The passenger front fender had some galvanized metal that was pushed in between the brace before filler was used to smooth things over. It caused further rust to the brace as well as the fender skin. I made a piece to repair the brace before repairing the outer. The brace was welded, finished, painted, and the back of the skin repair panel painted before it was welded on top.




The drivers side hadn’t popped loose completely, but it was pretty obvious someone was living behind that bubble on the bottom corner of the fender. The repair was welded over the hole to catch anything on from the road that build up, to rust the hole to the size of the oversized repair patch. The inner brace needed some repair as well.




The bottoms of both doors was bubbled from repairing trim holes from another model. The repair was done the same way, by slapping a piece of metal over the small hole to try to make it vanish. Out of sight, out of mind.






Ohh, I guess that doesn’t do anything, but make the small hole a big rust hole.




The passenger side door had pinholes the entire length of the door from some of the debris that had accumulated in the bottom over the years. A replacement was ordered.




The dash was taken apart, the air boxes removed from the inside, and the outside. The plastic duct was held together with duct tape, miscellaneous screws, and tangled wire.




Some of it is salvageable, but it will be a lot nicer to update and replace all these boxes with a single unit under the dash. The only duct available for replacement anymore is used original plastic pieces that are still intact, but they are all the same age and brittle. A Vintage Air unit will be going in to simplify the conversion from R12 to R134a, and minimize the clutter under the dash and in the engine bay with all the boxes that were needed back in 1966.




The headliner came out, along with the nest that was the headliner. I’ll spare everyone the gore and show the floor after it was swept up. You get the idea from looking at what dropped when the edges were taken loose in the first picture.




Right on schedule the door shows up when it’s needed! It comes as a hardtop version with no window frame. The brackets have to be removed from inside the door to convert it into a post with frame model. The frame was remove from the original door, blasted, and fit to the door.
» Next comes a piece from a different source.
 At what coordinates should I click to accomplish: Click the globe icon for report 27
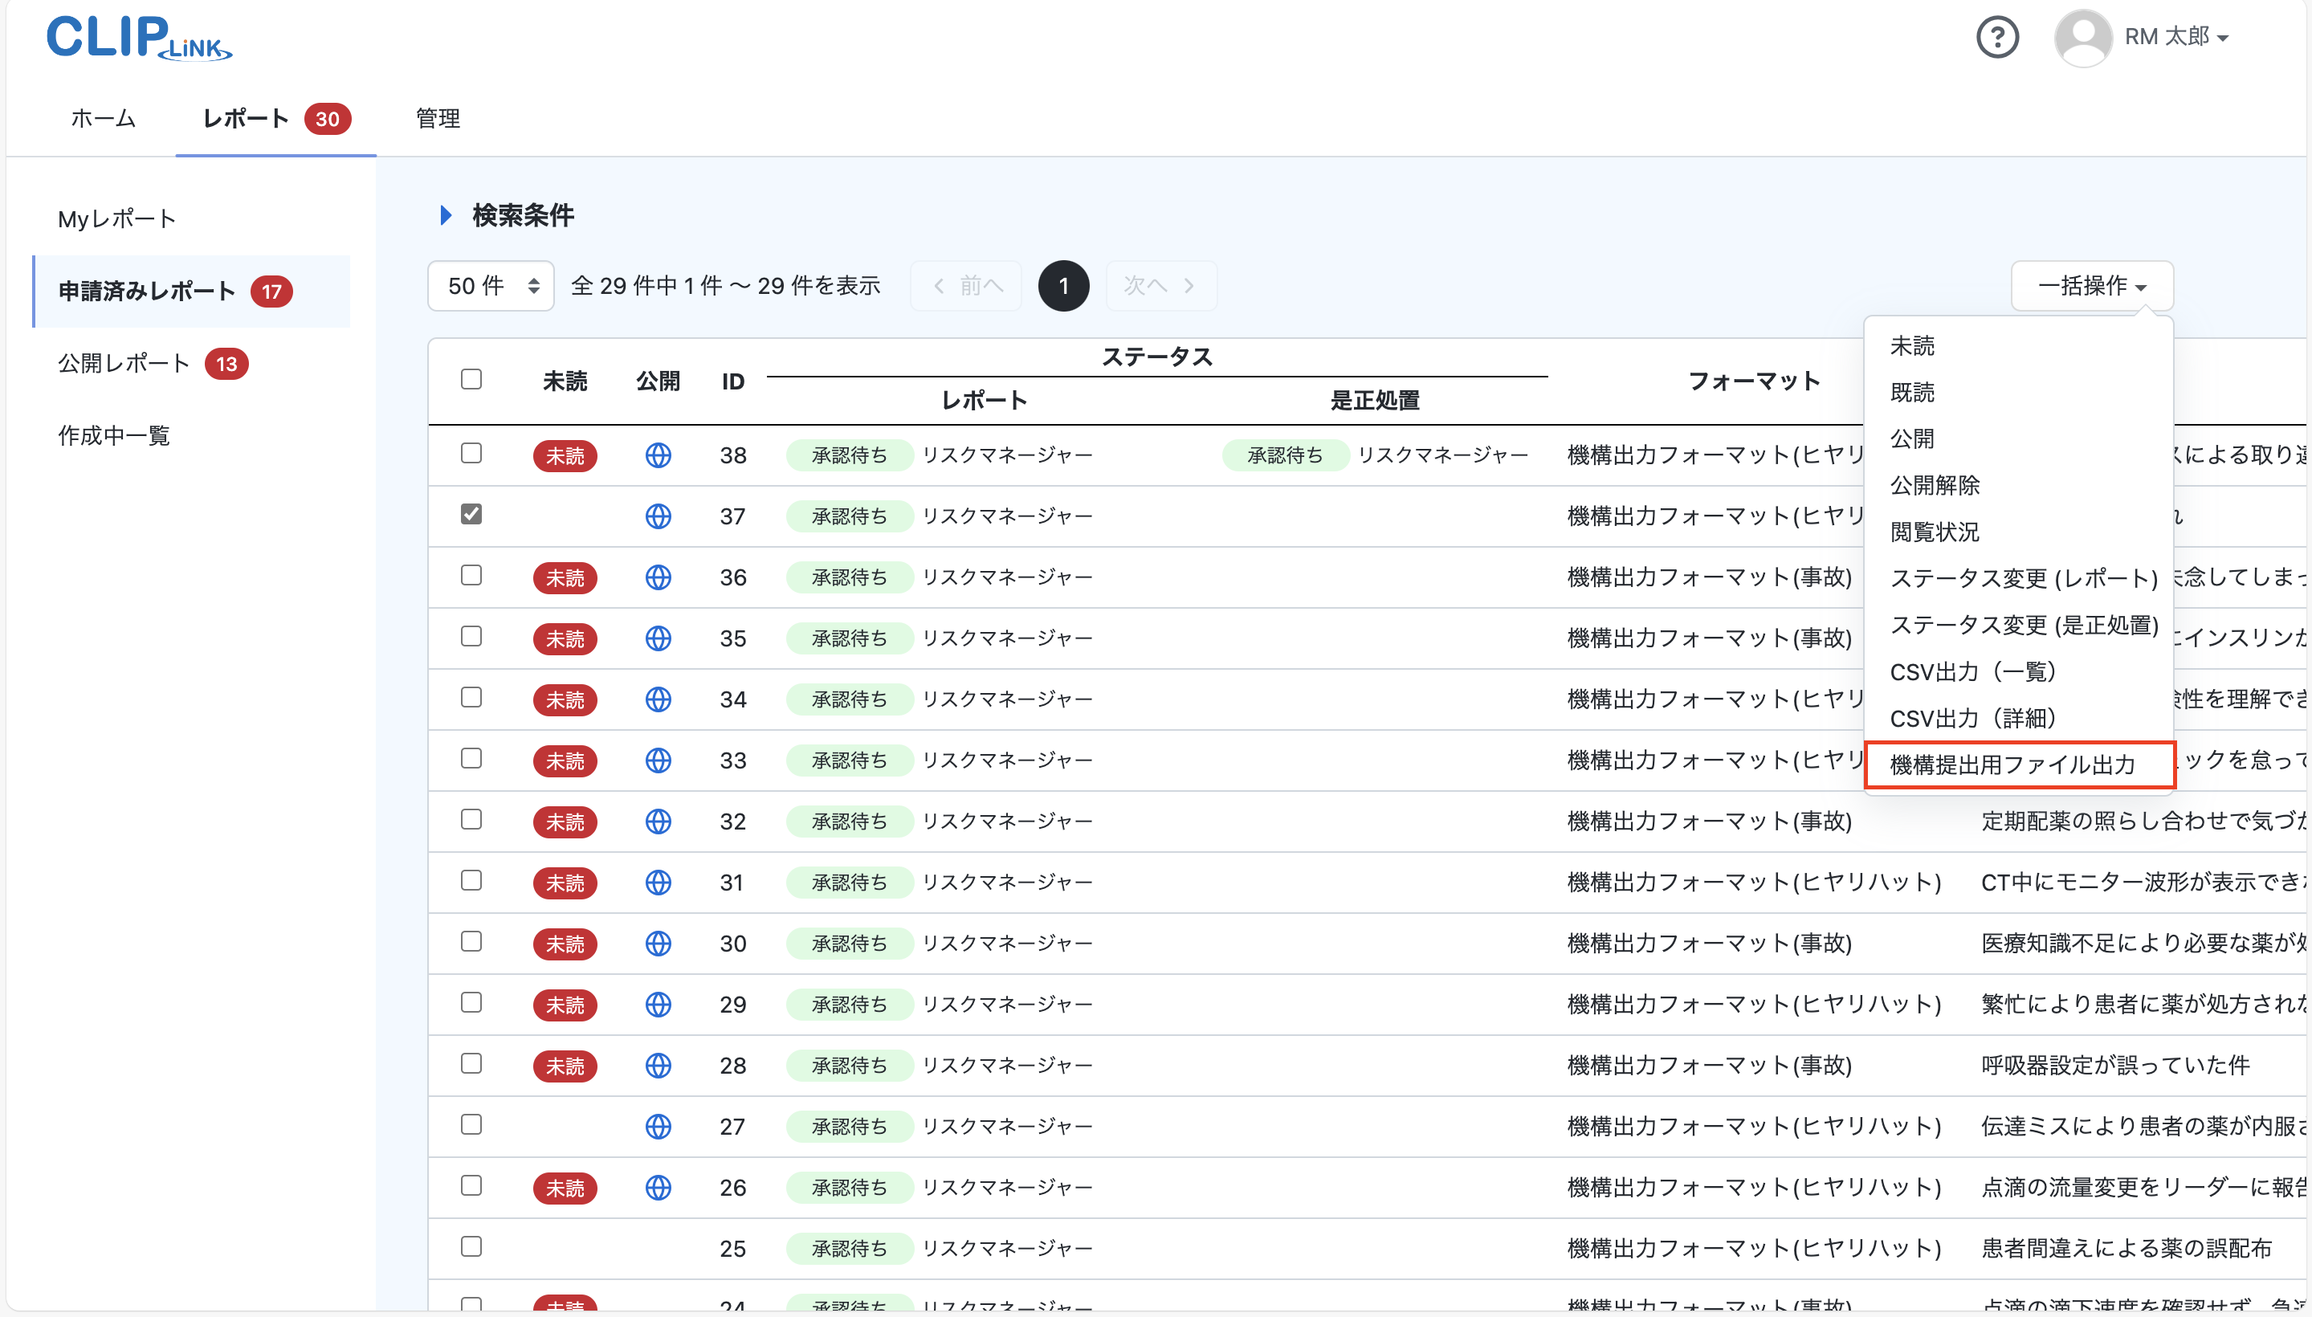(659, 1126)
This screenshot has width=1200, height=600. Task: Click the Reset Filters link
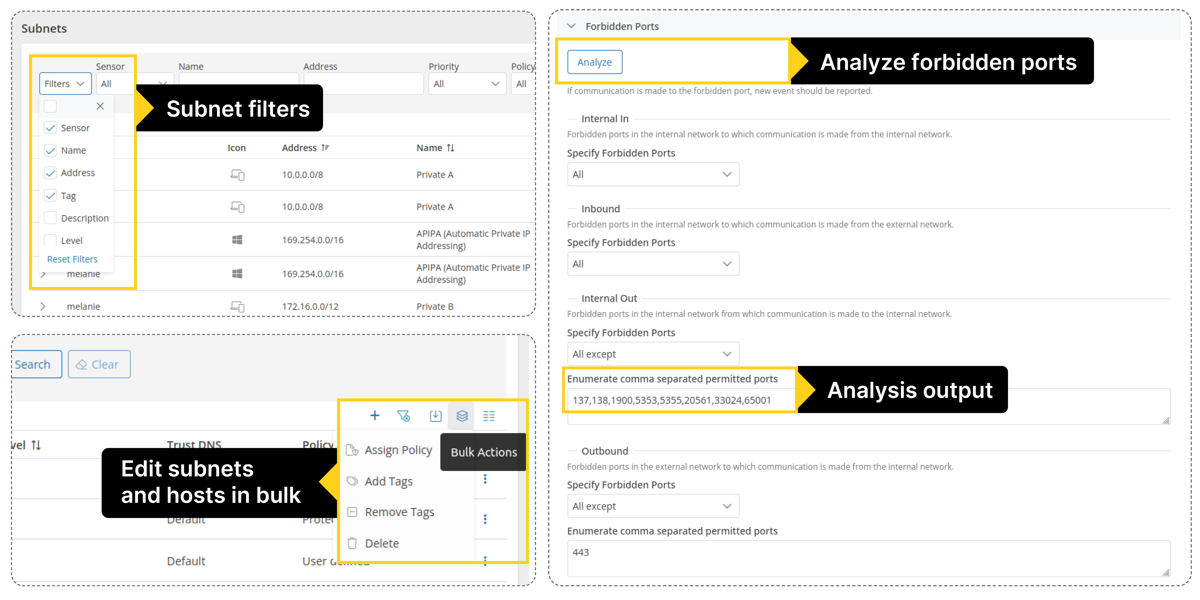click(x=72, y=259)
The door was then fit to the car, the gap set with paint sticks, and clamped in place before being welding. It takes a bit of work to get everything aligned, with tack welding, moving things, checking gaps and rechecking, before it’s finish welded.
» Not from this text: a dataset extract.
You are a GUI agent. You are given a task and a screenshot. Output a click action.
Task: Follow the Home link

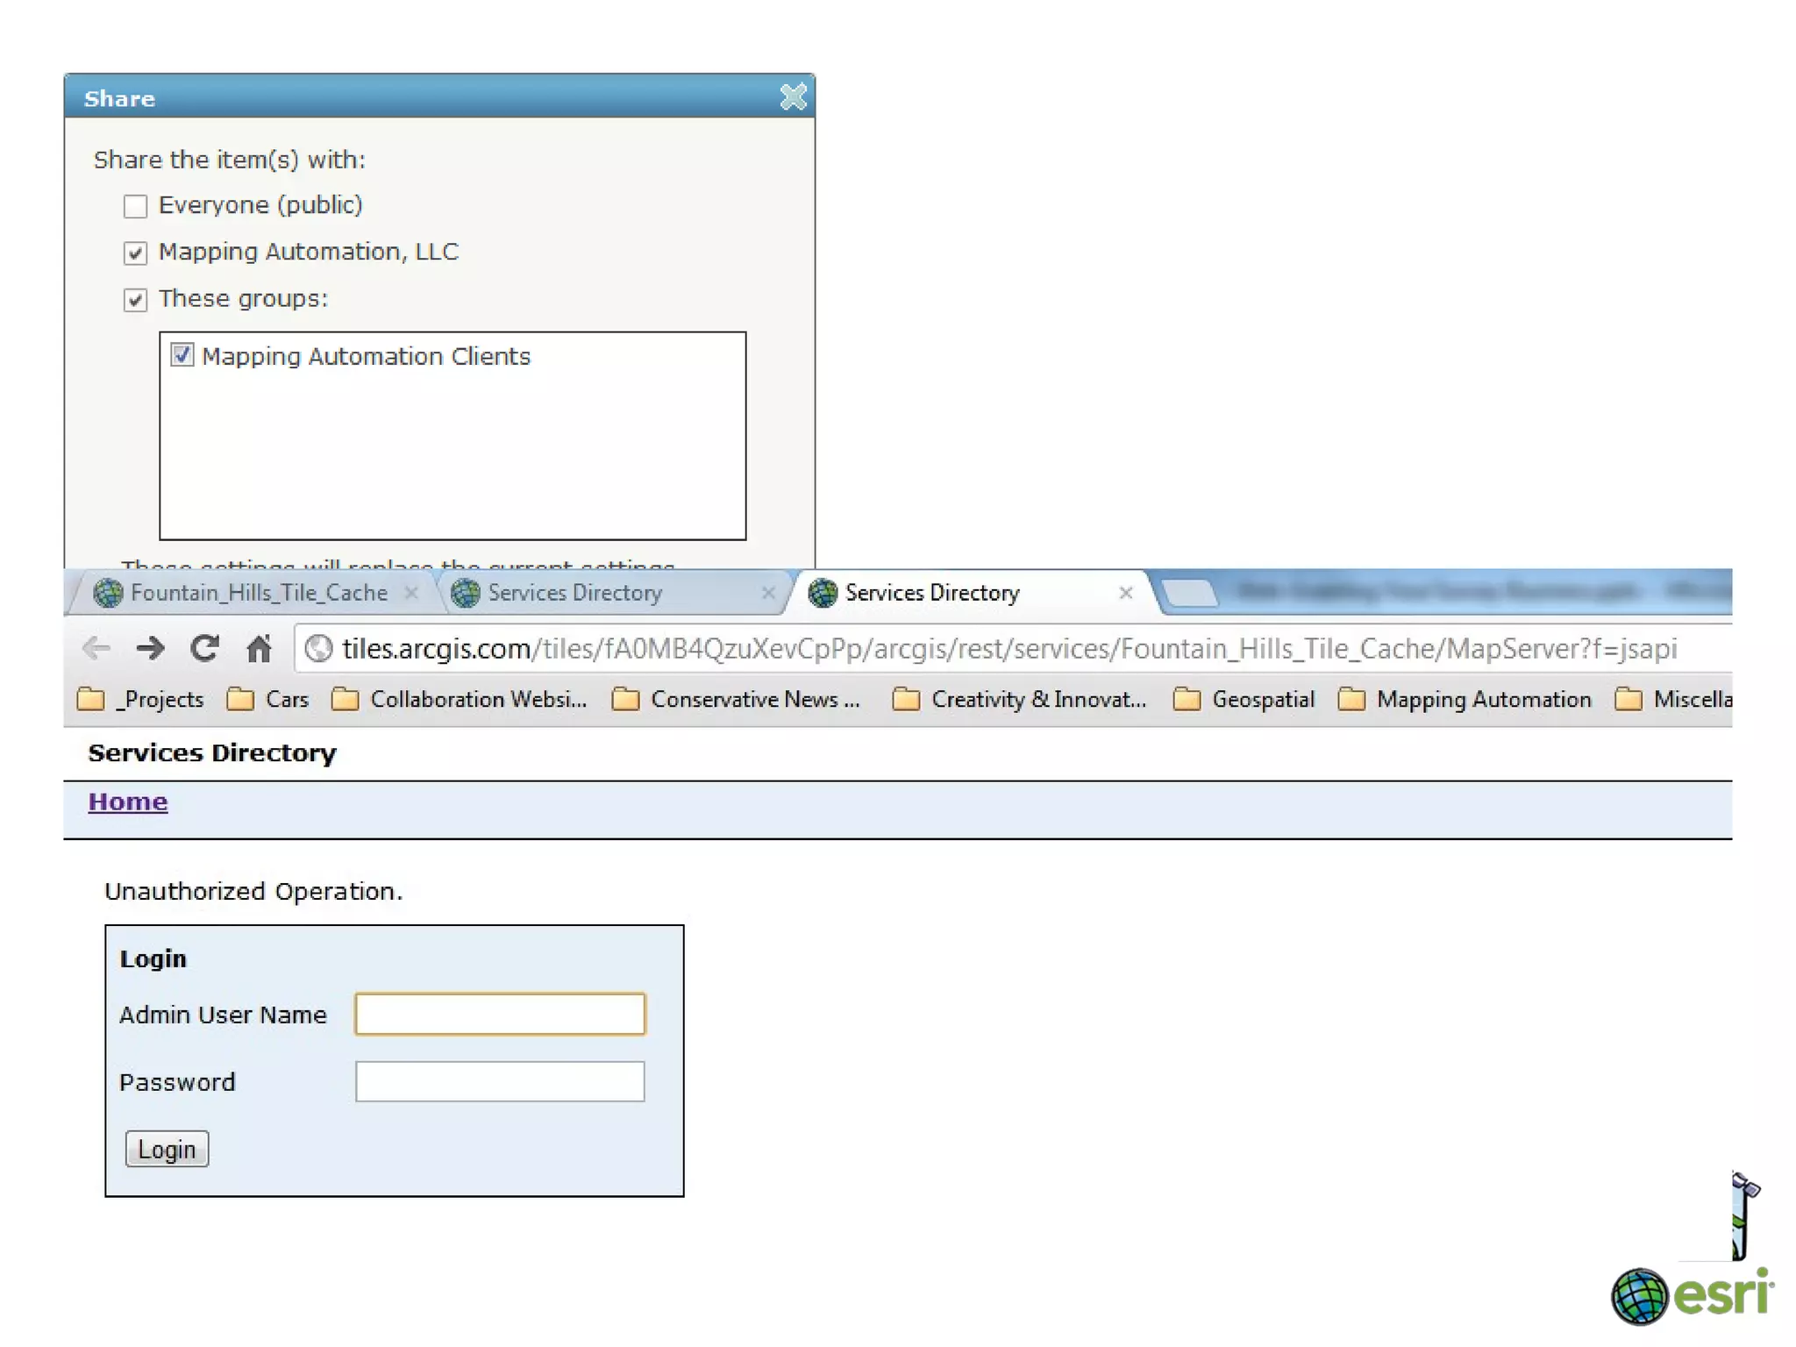click(x=127, y=802)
The front a-pillar covers hadn’t been touched, and there was a nice surprise waiting under the driver side. Some of the holes around the windshield frame were covered up with brazing and needed to be cleaned out.





The hole was bad enough that a panel was order to replace the damage. They don’t make any repair panel for the windshield frame other that the complete inner post and both sides were fabricated. The replacement panel that is available isn’t the full length of the pillar and stops short of the to corner. I had to take piece of what was left of the original to make a complete patch to weld in place since the original had rust. I guess to was to hard to reproduce the entire post like they made it from the factory.
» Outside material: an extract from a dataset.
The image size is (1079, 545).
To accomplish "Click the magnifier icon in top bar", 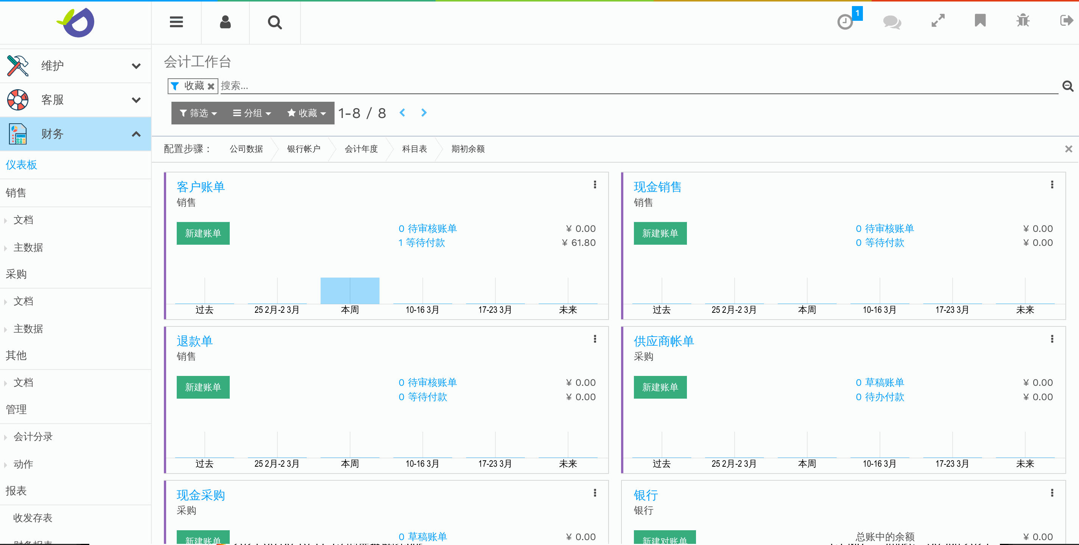I will (275, 22).
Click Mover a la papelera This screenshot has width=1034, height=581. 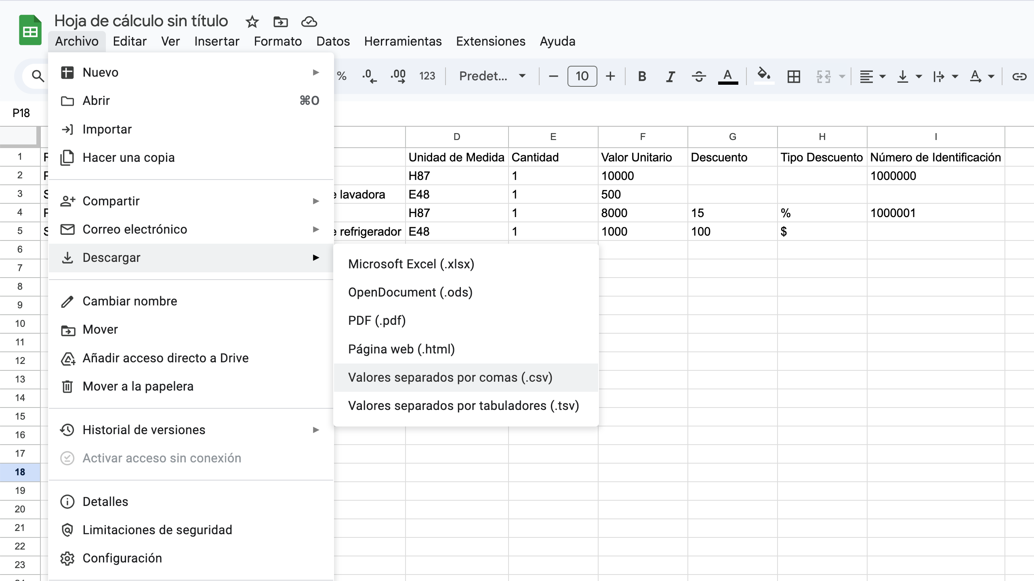pos(138,386)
Either way, it was repaired along with the upper corner of the windshield frame, the inner panel was fabricated, and the a-pillar was repaired.




Here is a few pictures of the inner panel being made for the passenger side. I used some old packing paper that came with a box, traced out the general shape, and a piece of metal about the same.



The pattern was transferred to the metal, radius of the pillar fit, and lined were drawn on the metal where it needed to be shaped. The metal was bent in a break to make an L-channel, a shrinker and stretcher were used to shape the channel L-channel, and the upper flange was folded over and trimmed to shape.



Once everything drops right in place, it was clamped, tack welded, and finish welded along with the little hole next to it in the dash.



The windshield frame was cleaned and any of the rust spots were cut or ground out before being welded.

Some pictures of the windshield frame cleaned up with the a-pillar covers back on and fit to the passenger door frame.




The console was placed on the new floor, aligned with the cowl, hole cut for the cable, and the screwed where it needs to go. Once the console was in the place the passenger side seat was fit in place to make sure there was room next to the console and away from the armrest on the door. This car had a power seat on the drivers side, but it was locked up and parts are really expensive to find old units to make a good one. A manual seat track was sourced and in route to be able to place the drivers side seat mounts.




The rear window was next on the list of repairs, and had some brazing dripped into the corners where the rust was starting. I wiggled them around a bit until they popped out of the rusty hole, and cut a small piece to repair the corner.



The other side was the same way, but had some rust along the edge where the rubber would meet the rear cowl panel. The corners were both welded and the rest of the window frame cleaned up.



That should pretty much take care of the rust that was found on the car, and make for a lot better base for the bodywork.